Davanın savcısının İmamoğlu’na verilen cezayı az bularak istinafa götürmesine de tepki gösteren Davutoğlu, şunları söyledi:
“Hükümet bu yolla bir mesaj vermek istedi. Demek istiyorlar ki; ‘Bizim gözümüz karardı. İktidarı elimizden bırakmamak için her türlü akıl dışı, vicdan dışı, demokrasi dışı kararı alır ve uygularız’. Bu kararın psikolojik bir etki yapmasını istiyorlar. Pazartesi günü bir gazeteci bize şöyle bir şey sordu: ‘Eğer seçimi kazansanız bile Erdoğan ve ekibi size iktidarı teslim edecek mi?’ ‘Hayır’ dedim. ‘O teslim etmeyecek. Biz teslim alacağız.’”
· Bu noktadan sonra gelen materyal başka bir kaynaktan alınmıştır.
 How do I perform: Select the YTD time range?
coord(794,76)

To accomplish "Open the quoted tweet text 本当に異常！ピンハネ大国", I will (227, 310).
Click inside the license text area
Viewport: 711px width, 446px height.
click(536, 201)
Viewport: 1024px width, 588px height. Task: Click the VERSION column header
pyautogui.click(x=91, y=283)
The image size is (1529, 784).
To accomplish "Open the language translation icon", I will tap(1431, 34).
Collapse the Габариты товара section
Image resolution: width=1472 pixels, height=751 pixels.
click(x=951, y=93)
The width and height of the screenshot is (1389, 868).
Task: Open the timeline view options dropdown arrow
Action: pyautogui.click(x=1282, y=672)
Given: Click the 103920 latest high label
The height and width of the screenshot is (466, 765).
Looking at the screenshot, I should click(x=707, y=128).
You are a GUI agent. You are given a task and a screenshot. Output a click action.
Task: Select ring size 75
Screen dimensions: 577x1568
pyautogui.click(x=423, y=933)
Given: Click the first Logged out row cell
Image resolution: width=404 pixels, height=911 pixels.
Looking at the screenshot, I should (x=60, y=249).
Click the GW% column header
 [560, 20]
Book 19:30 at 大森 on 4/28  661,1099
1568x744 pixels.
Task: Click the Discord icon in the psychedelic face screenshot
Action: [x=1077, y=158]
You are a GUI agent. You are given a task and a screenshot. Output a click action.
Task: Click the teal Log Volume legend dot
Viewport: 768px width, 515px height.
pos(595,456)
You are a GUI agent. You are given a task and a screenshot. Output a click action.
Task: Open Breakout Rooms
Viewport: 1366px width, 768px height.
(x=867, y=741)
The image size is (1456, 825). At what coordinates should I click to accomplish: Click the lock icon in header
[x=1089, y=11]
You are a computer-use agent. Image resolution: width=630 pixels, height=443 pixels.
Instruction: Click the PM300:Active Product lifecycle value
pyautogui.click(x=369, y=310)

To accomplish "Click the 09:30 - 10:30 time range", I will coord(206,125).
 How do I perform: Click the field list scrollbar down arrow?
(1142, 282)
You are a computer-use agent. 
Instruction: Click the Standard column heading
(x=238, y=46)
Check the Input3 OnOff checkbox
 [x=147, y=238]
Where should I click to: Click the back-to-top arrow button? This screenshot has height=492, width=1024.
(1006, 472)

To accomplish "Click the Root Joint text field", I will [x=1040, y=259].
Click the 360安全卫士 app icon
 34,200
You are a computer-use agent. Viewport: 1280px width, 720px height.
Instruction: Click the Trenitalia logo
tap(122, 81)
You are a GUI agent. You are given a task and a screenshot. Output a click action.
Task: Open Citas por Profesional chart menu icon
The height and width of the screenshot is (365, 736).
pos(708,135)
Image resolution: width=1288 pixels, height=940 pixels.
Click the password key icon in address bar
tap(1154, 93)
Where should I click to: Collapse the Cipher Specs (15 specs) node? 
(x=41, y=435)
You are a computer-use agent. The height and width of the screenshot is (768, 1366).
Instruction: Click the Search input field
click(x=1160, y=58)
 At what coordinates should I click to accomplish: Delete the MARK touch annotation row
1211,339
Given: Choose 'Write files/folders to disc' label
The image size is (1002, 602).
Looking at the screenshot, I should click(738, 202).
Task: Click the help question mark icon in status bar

Davutoğlu, sözlerini şöyle sürdürdü:
“Bu psikolojik baskıyla kendilerinden beslenen çıkar çevrelerine ‘Sakın ha rotanızı değiştirmeyin. Biz iktidarda kalacağız’ mesajını vermek istiyorlar. Sizin ilişki kurabileceğiniz herkesi baskı altına alırız. Çünkü Türkiye’de bu iktidarla semirmiş bir sermaye grubu var. Diğer çevrelere de diyorlar ki, ‘Biz burada kalıcıyız, bizimle ilişki kuracaksınız’. Verilen mesaj bu. Bu mesaja karşı altı liderin dün Saraçhane’de verdiği mesaj ise şu: Siz böyle bir psikoloji oluşturmak isteyebilirsiniz. Biz bu psikolojiyi dağıtacağız.”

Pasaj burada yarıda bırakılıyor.